For a program entering its 123rd season of play, Ohio State football will look considerably different this fall. After a disappointing 6-7 record last season, first-year head coach Urban Meyer will not only install a new offensive scheme, but a new hope as well.
“It’s a new era for OSU football,” said OSU football historian Jack Park. “I’m not sure if there have been many head coaches that came into (a) new position with higher expectations. It’s because of his record. He’s been a winner everywhere he’s gone.”
OSU didn’t lack for wins during former coach Jim Tressel’s tenure from 2001-2011. They did, however, lack the offensive firepower seen in programs Meyer has coached, Park said.
From 2003-2010, Meyer’s teams at both the University of Utah and the University of Florida averaged about 35.6 points per game. In that same span, Tressel’s teams averaged a little more than 30 points per game. In 2004, 2007 and 2008, Meyer’s teams averaged more than 40 points per game, something Tressel’s Buckeyes never accomplished during his tenure in Columbus.
“The best part about Meyer’s offense was the excitement in watching each possession,” said Andrew Blatter, a second-year graduate student in public policy and management, who was an undergraduate at Utah when Meyer coached there. “It’s very unlike Tressel’s consistently conservative offense. Meyer isn’t afraid to take chances, and that keeps defenses on their toes.”

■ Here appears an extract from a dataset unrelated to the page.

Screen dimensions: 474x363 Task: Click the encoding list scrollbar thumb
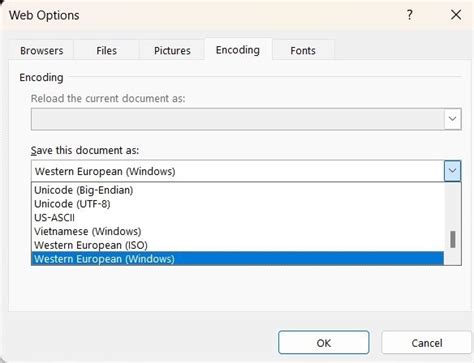point(453,239)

Meyer will attempt to install his spread offense at a program that has historically played smash-mouth football. The task ahead is very similar to the one former Michigan coach Rich Rodriguez faced when he took the Michigan job in 2008, though his flavor of the spread offense is fundamentally different than Meyer’s. Rodriguez’s team struggled to a 3-9 record that season while the offense sputtered. John Bacon, a writer who wrote a book about Rodriguez’s tenure in Ann Arbor, said that he doesn’t believe OSU faces some of the challenges Michigan did when transitioning to the new offense.
“Michigan’s personnel didn’t fit the spread,” Bacon said. “Ohio State’s isn’t that far off. They have a quarterback in Braxton Miller who is well-suited for this offense. Michigan didn’t have that.”
Bacon said Meyer and Rodriguez’s spread offenses, which he said are schematically similar, depend more on exceptional quarterback play than most NFL offenses.
“I sat in on the quarterback meetings at Michigan for three years,” Bacon said. “I understood a third of the offense at the end. If you don’t have a qualified quarterback, this offense doesn’t work very well. It’s an extremely complicated offense. It’s high-speed chess with very large pieces.”
If quarterbacks are king in the spread offense, running backs and wide receivers are the bishops and rooks, supporting pieces capable of making game-changing plays. But Bacon says the offensive linemen are more than just pawns, and finding the right combination of guys up front is an understated challenge for teams transitioning to a spread offense.
“The offensive line is one of the more complicated parts,” Bacon said. “It’s a no-huddle system and you really have to move. Your lungs are as important as your arms in that offense and that is not how most linemen are trained.”
OSU’s offense will likely have time to work out some kinks this year. The Buckeyes do not enter conference play until the end of September, and of their four out-of-conference opponents, only California posted a winning record last season. Blatter said he expects that by the time OSU enters Big Ten play on the road against Michigan State on Sept. 29, the offense will be effective and exciting.
“I expect to see a lot of playmaking from Braxton Miller,” Blatter said. “Meyer’s teams at Utah were known for having exciting, aggressive offenses that scored early and often. I am hopeful that trend will continue this year at Ohio State.”
Park is more than hopeful.
“It’s an exciting time to be a Buckeye fan,” Park said. “With what our program went through last season, people were really ready for something new. Ready to put the past behind us and move forward.”
In Meyer’s spread offense, expect the ball to move forward too.